Motion in robot space is defined relative to various reference frames:

• World Frame: The fixed master coordinate system of the entire cell, independent of the robot base.
• Base Frame: Defined relative to the robot's mounting base. If the robot enters a track (7th axis), the Base Frame moves with it.
• User (U) Frame: A virtual frame attached to the workpiece or fixture. If the fixture moves, you simply shift the User Frame, and the entire program is salvaged (no need for Touch-Up).
• Tool (T) Frame: A moving coordinate system attached to the robot's wrist.

Singularity is a mathematical lock-up where the robot has "infinite solutions" to reach a point and cannot calculate joint velocities. It occurs when the determinant of the Jacobian matrix approaches zero.

• Wrist Singularity: Occurs when axes 4 and 6 become collinear (parallel). The wrist tries to spin at infinite speed.
• Elbow Singularity: Occurs when the robot arm is fully extended or fully folded.
• Solution: Use `Joint Move` for transit or enable `Singularity Avoidance` parameters.

Just because a robot catalog says "100 kg capacity" doesn't mean you can hang 100 kg anywhere.

• CoG (Center of Gravity): As the load's CoG moves further from the flange, the liftable capacity decreases due to moment forces.
• Inertia: The distribution of mass relative to the rotation axis is as important as the mass itself. Incorrect Payload/Inertia settings destroy gearboxes and degrade path accuracy.
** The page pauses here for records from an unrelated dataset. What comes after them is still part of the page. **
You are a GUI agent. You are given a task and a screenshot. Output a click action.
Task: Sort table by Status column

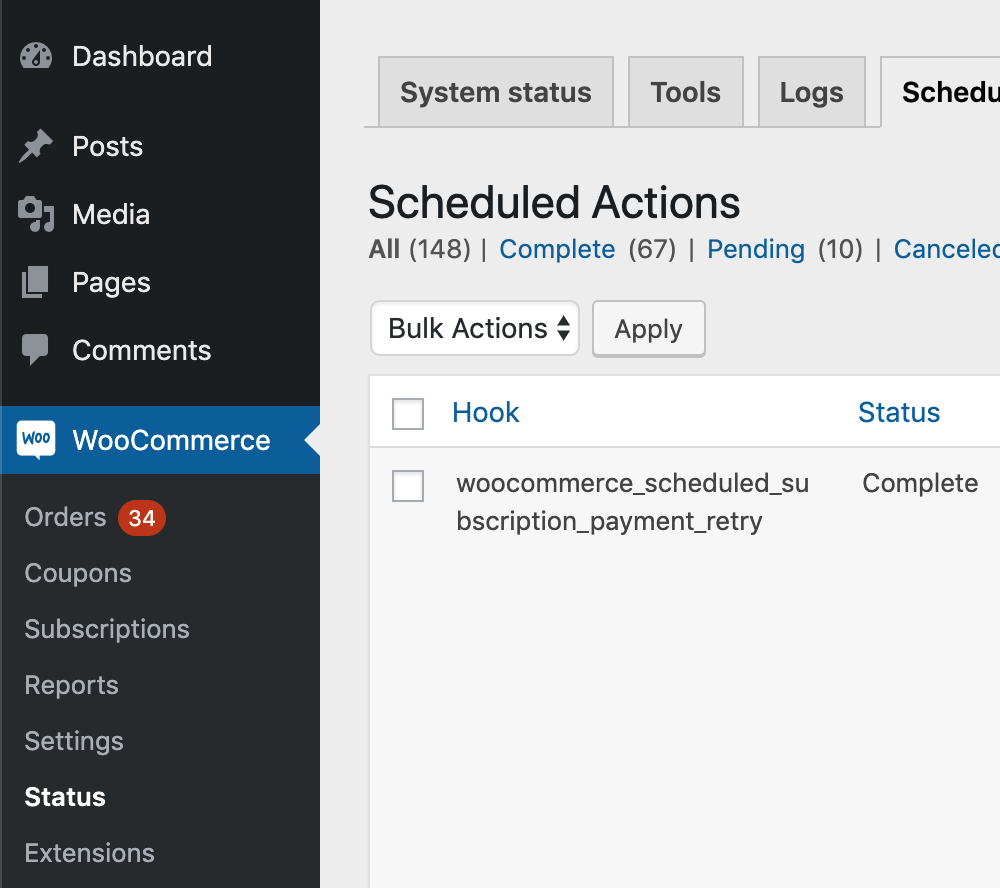click(899, 413)
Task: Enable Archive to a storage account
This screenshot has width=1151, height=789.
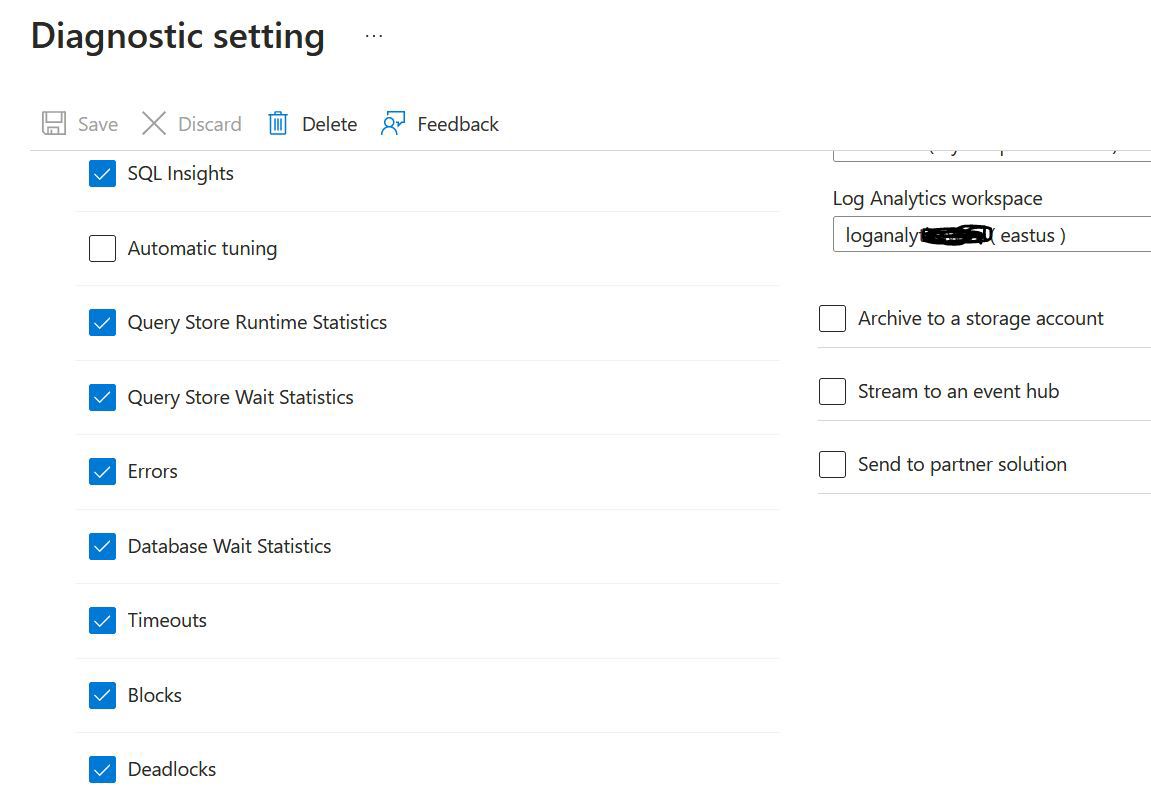Action: pyautogui.click(x=832, y=319)
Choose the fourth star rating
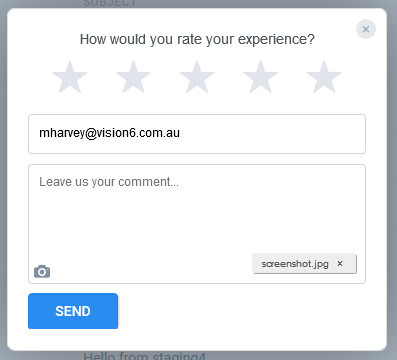This screenshot has height=360, width=397. (x=260, y=77)
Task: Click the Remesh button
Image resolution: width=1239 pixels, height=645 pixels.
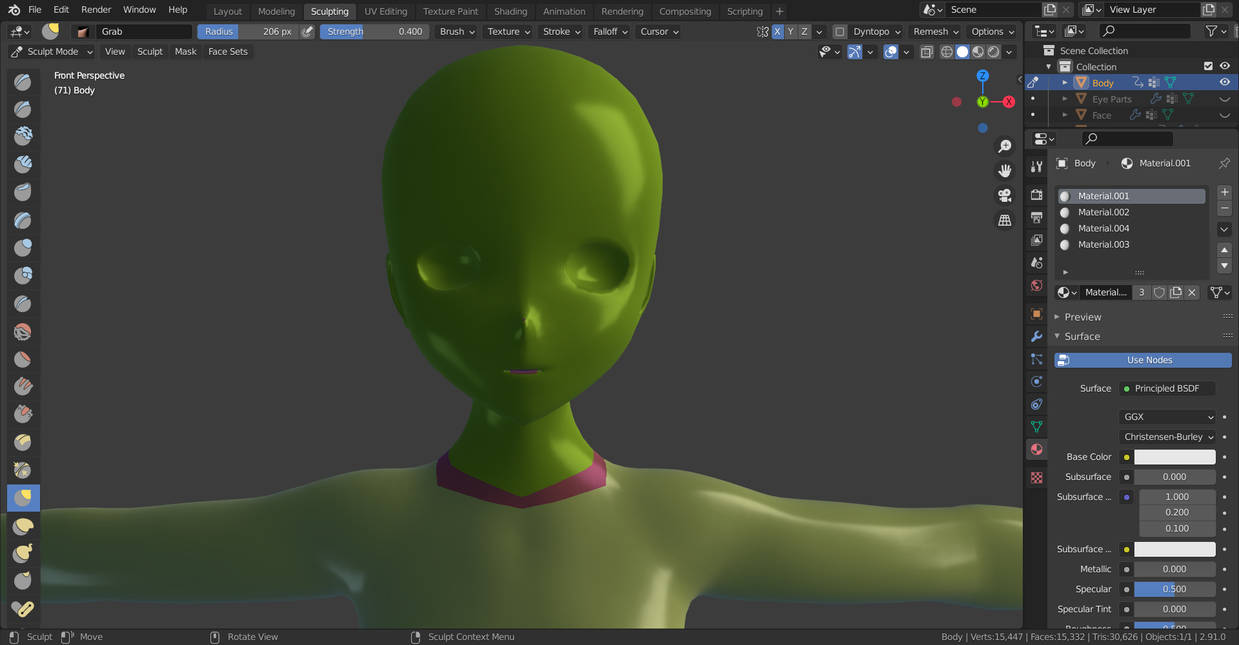Action: 935,31
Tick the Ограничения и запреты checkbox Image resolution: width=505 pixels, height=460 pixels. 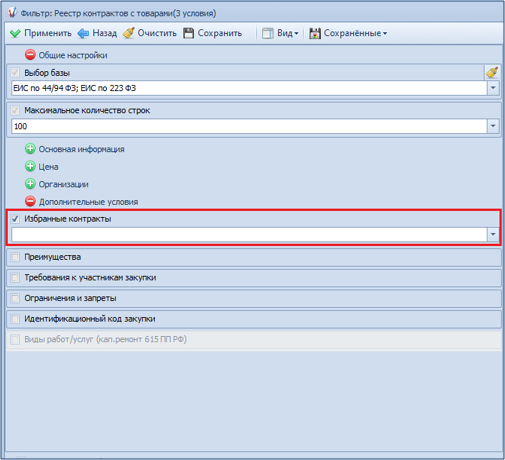(15, 298)
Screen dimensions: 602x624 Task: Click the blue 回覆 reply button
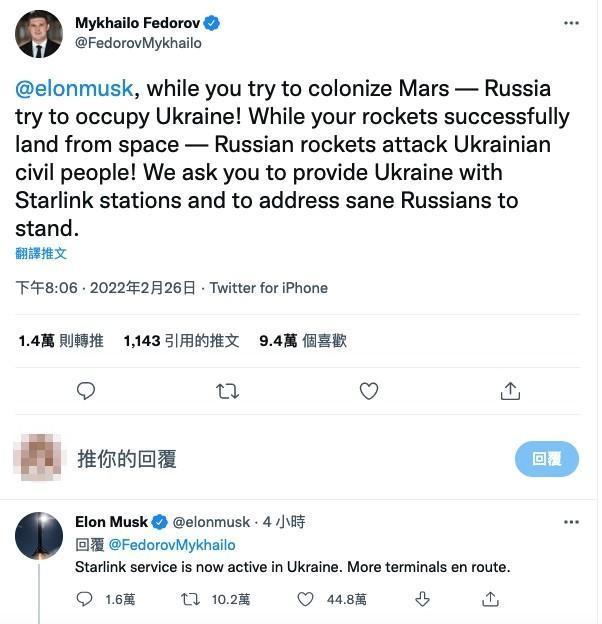547,459
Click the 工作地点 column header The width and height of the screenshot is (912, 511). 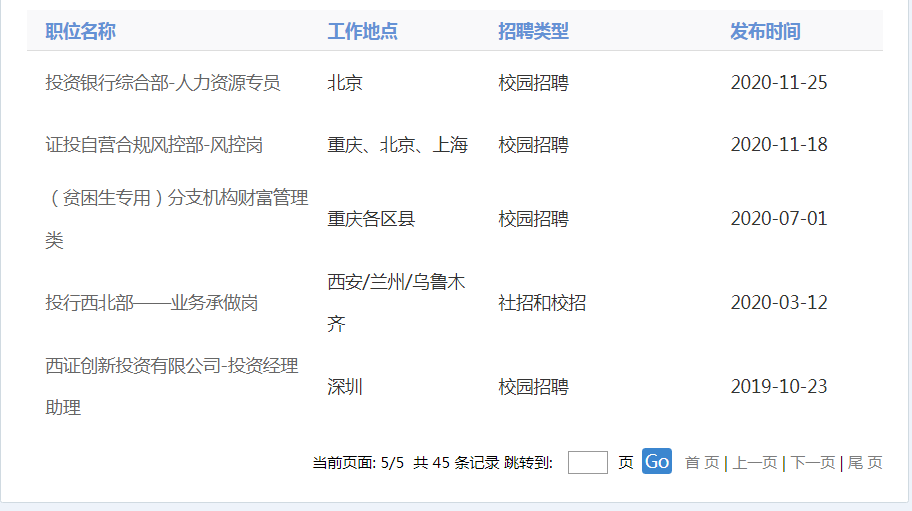pyautogui.click(x=362, y=32)
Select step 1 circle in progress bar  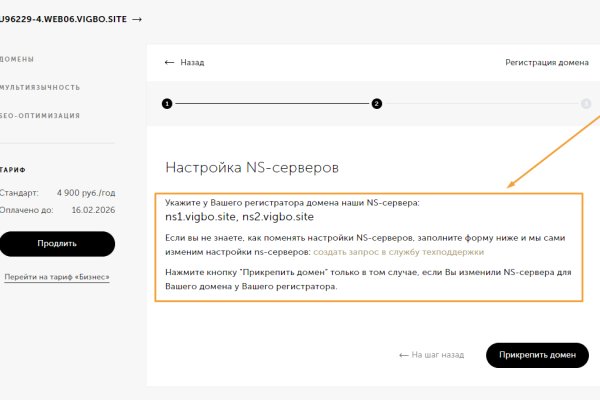[167, 103]
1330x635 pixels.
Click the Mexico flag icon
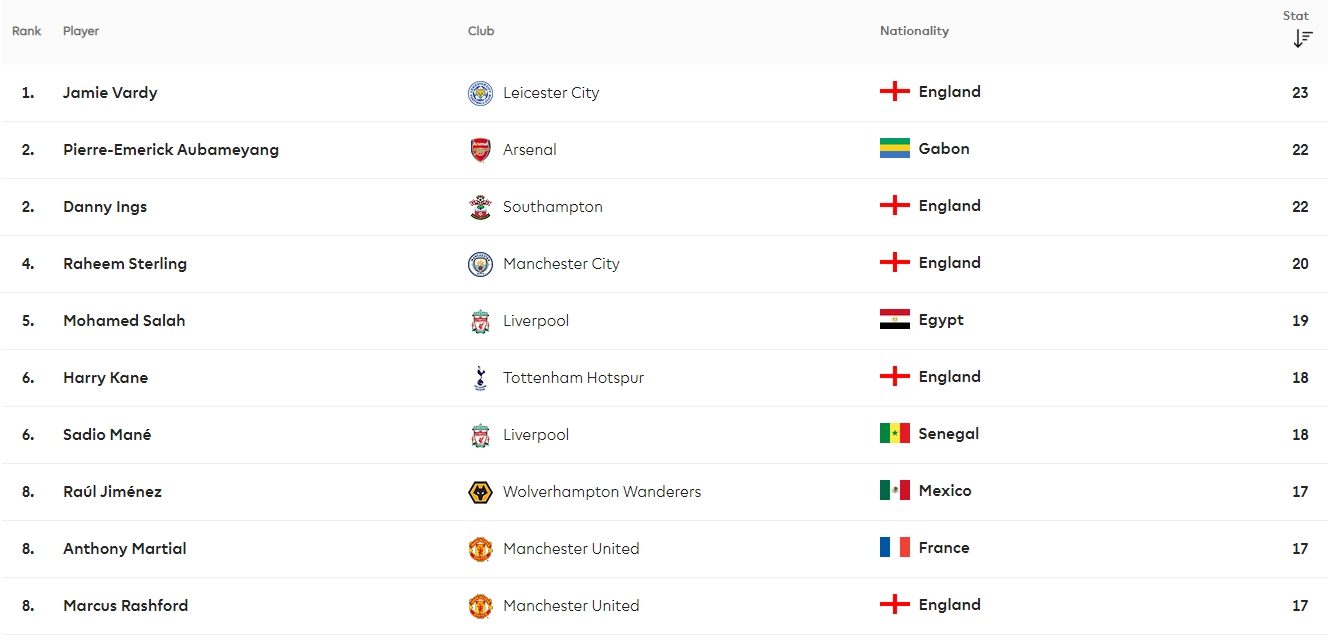pyautogui.click(x=894, y=491)
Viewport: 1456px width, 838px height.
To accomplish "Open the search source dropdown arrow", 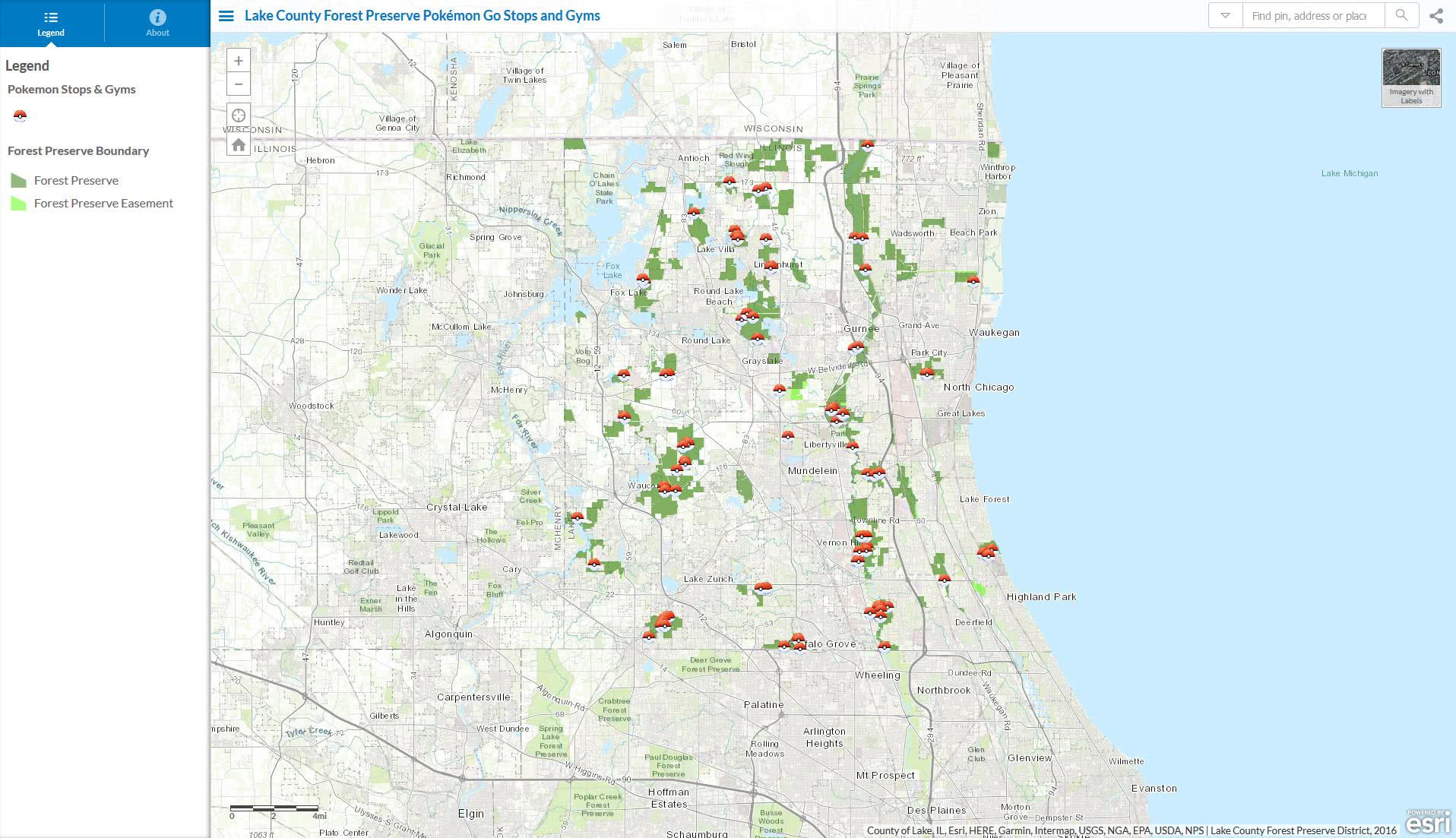I will 1225,16.
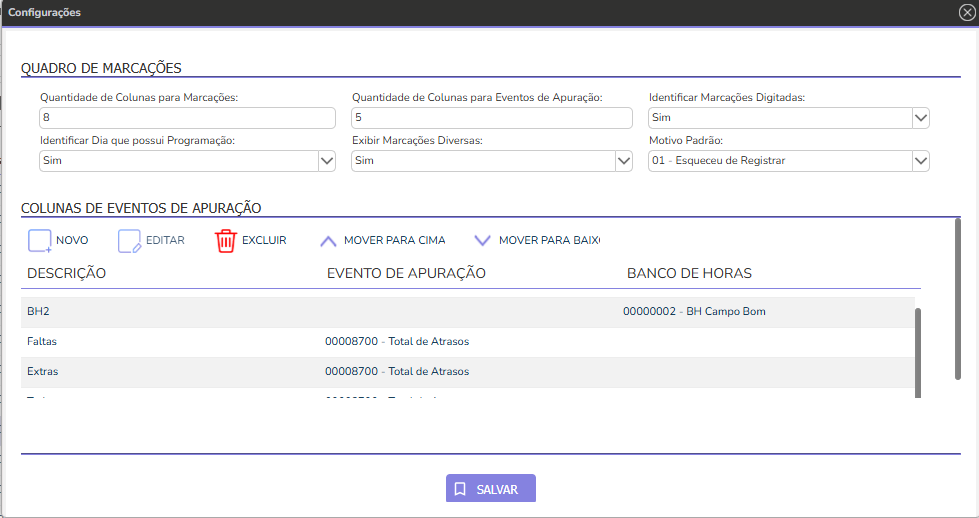Click the bookmark icon on Salvar button
The height and width of the screenshot is (518, 979).
coord(460,490)
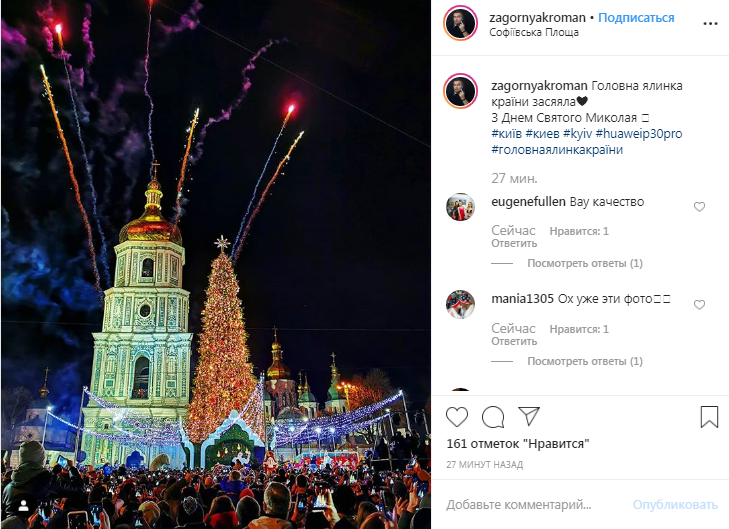Like eugenefullen's comment heart
The width and height of the screenshot is (729, 529).
[699, 207]
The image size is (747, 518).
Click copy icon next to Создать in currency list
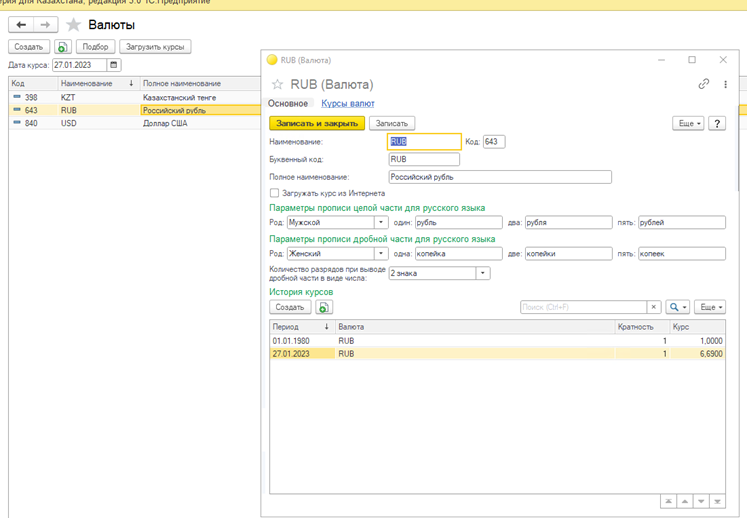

The standard of the Siemens ecosystem. Uses standard Ethernet cables (CAT5/6) but prioritizes data packets.

• Profinet RT (Real-Time): Suitable for ~10ms cycle times. Works with standard switches.
• Profinet IRT (Isochronous Real-Time): For <1ms Motion Control applications. Requires specialized hardware (ASIC) switches to reserve a "fast lane" for data traffic.

Developed by Beckhoff, this is the fastest protocol using "Fly-by" technology.

• Principle: A single data packet (Telegram) passes through all nodes (Slaves). Each device reads/writes its data on the fly as the packet passes. The packet literally never stops.
• Distributed Clocks: Synchronizes all devices on the network with nanosecond precision. Essential for high-speed packaging and printing.

Backed by Rockwell Automation (Allen Bradley). Uses standard TCP/IP and UDP packets (CIP - Common Industrial Protocol).

• Advantage: The most compatible protocol with standard IT infrastructure (Cisco switches, etc.). Easy to install and integrate.
• Disadvantage: Its deterministic nature is not as rigid as Profinet IRT or EtherCAT.

The "USB" of the industry. Makes classic "1/0" sensors smart.

• What it does: Allows you to get not just "Object Present" (1), but "Object at 45mm, Sensor Temp 30°C, Lens Dirty %20" from a simple sensor.
• The Last Meter: Typically connects to higher-level protocols (Profinet/EtherCAT) via an IO-Link Master.